## Partes do exercício
a) No texto sobre a cultura do cancelamento, por que alguém que não fez nada moral ou criminalmente errado pode passar a ser alvo do cancelamento? Responda em até três frases.
b) Dê continuidade ao texto sobre a cultura do cancelamento a partir da última frase apresentada.

## Trecho
★ ★ ★ ★

Debate sobre a cultura do cancelamento na sociedade contemporânea

Enviada em 19/07/2021

A explanação dos problemas sociais e das injustiças em face dos vulneráveis, tem gerado na sociedade reações das mais diversas formas, em busca do respeito e igualdade material. Para tanto, as redes sociais têm sido uma grande ferramenta para àqueles que querem refutar atos que visam menosprezar, segregar, violentar ou diminuir, de qualquer modo, classe ou pessoal vulnerável.

Não obstante a busca pela justiça social, os olhares frenéticos das pessoas em busca dos erro alheio, têm gerado julgamentos precoces, errôneos e condenatórios em face do sujeito, que por vezes, não está fazendo nada que seja moral ou criminalmente errado. Entretanto, em virtude da interpretação equivocada daquele que busca por justiça, o sujeito que nada fez ou que agiu de forma diversa daquele que julga, passa a ser alvo da cultura do cancelamento, ou seja, expurgado pela sociedade.

A pessoa cancelada passa a ser malvista, perseguida e odiada por um grupo indeterminado de pessoas que, em sua grande maioria, a conheceu pela divulgação do ato que a cancelou.

★ ★ ★ ★

## Dados armazenados
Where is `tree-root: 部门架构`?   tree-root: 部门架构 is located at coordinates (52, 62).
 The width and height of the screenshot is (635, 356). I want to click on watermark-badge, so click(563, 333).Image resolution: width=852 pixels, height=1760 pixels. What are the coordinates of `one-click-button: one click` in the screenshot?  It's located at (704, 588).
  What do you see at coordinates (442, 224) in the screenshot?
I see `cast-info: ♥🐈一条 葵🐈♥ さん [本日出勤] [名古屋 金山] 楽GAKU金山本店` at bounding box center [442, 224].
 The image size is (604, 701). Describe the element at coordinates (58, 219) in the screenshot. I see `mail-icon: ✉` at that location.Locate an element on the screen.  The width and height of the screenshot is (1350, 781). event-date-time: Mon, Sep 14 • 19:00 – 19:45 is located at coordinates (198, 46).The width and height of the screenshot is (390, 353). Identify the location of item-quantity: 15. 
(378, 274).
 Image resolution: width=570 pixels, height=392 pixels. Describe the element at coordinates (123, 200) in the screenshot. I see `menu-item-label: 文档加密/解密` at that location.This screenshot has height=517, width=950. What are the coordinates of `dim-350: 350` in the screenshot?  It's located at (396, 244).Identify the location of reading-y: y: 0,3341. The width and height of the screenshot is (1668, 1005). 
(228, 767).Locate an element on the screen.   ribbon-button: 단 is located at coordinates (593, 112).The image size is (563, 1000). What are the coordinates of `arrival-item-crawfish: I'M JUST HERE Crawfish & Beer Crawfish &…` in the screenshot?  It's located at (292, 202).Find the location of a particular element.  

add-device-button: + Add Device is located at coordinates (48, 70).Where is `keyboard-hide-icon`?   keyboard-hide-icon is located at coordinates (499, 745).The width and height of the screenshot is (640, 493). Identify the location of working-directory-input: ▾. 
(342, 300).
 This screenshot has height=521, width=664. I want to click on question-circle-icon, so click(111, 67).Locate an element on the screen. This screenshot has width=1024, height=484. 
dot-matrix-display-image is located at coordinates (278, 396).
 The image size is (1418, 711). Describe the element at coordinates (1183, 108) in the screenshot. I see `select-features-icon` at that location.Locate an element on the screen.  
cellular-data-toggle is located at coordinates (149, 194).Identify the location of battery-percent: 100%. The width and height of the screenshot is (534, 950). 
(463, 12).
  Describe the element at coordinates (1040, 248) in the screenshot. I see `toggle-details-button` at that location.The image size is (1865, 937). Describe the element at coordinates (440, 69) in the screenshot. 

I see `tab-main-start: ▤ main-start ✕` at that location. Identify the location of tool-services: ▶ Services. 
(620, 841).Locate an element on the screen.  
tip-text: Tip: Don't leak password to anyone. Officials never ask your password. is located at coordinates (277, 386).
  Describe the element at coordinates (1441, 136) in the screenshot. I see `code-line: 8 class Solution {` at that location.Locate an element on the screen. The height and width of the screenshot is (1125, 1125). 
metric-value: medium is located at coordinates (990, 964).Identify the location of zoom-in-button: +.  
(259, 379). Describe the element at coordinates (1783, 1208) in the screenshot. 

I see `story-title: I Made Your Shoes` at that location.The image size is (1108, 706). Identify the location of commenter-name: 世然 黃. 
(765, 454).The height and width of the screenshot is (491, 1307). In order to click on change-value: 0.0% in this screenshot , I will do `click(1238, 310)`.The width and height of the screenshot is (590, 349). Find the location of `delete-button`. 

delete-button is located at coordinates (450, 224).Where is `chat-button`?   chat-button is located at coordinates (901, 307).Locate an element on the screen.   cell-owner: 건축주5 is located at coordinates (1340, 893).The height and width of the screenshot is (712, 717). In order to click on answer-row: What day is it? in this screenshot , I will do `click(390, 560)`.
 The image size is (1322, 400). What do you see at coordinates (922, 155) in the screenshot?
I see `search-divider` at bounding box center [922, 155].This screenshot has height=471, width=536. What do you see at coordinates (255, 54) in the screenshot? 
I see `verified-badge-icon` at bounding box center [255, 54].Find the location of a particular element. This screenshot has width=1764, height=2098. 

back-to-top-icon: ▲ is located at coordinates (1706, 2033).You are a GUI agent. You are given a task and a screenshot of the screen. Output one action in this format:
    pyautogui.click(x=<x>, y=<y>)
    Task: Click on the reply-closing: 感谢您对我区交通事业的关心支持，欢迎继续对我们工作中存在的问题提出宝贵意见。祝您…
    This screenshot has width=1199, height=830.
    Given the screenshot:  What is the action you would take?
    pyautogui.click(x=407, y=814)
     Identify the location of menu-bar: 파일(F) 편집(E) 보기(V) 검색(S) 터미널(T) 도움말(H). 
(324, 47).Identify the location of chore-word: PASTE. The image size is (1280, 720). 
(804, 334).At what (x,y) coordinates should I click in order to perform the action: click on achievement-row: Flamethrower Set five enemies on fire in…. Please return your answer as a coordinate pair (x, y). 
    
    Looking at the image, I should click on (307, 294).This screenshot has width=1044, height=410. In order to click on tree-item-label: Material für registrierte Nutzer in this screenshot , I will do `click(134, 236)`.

★ ★ ★ ★

## Resultados por tarefa
a) Isso acontece por causa da interpretação equivocada de quem busca justiça. Os olhares frenéticos das pessoas em busca do erro alheio geram julgamentos precoces, errôneos e condenatórios. Assim, quem nada fez, ou agiu de forma diversa de quem julga, acaba expurgado pela sociedade.

b)
Importante salientar que, na maioria das vezes, o ato do cancelamento também ocorre por meio do ativismo virtual, ou seja, o viés para a propagação da justiça, de igual modo, também pode difundir a injustiça. Há vários relatos de brasileiros, sobretudo de figuras públicas, que estão passado por problemas psicológicos ou tendo até mesmo a liberdade restringida por causa dos ataques oriundos da cultura do cancelamento.

Entrementes, pode ocorrer de, por trás da cultura do cancelamento, existir uma carga de intolerância, haja vista que, o fato de existirem opniões, ideologias e crenças contrárias já vem dando ensejo a ataques por parte da sociedade. O ódio suscita se o outro pensa ou age diferente. A intolerância, por vezes, está presente e disfarçada pela luta por justiça.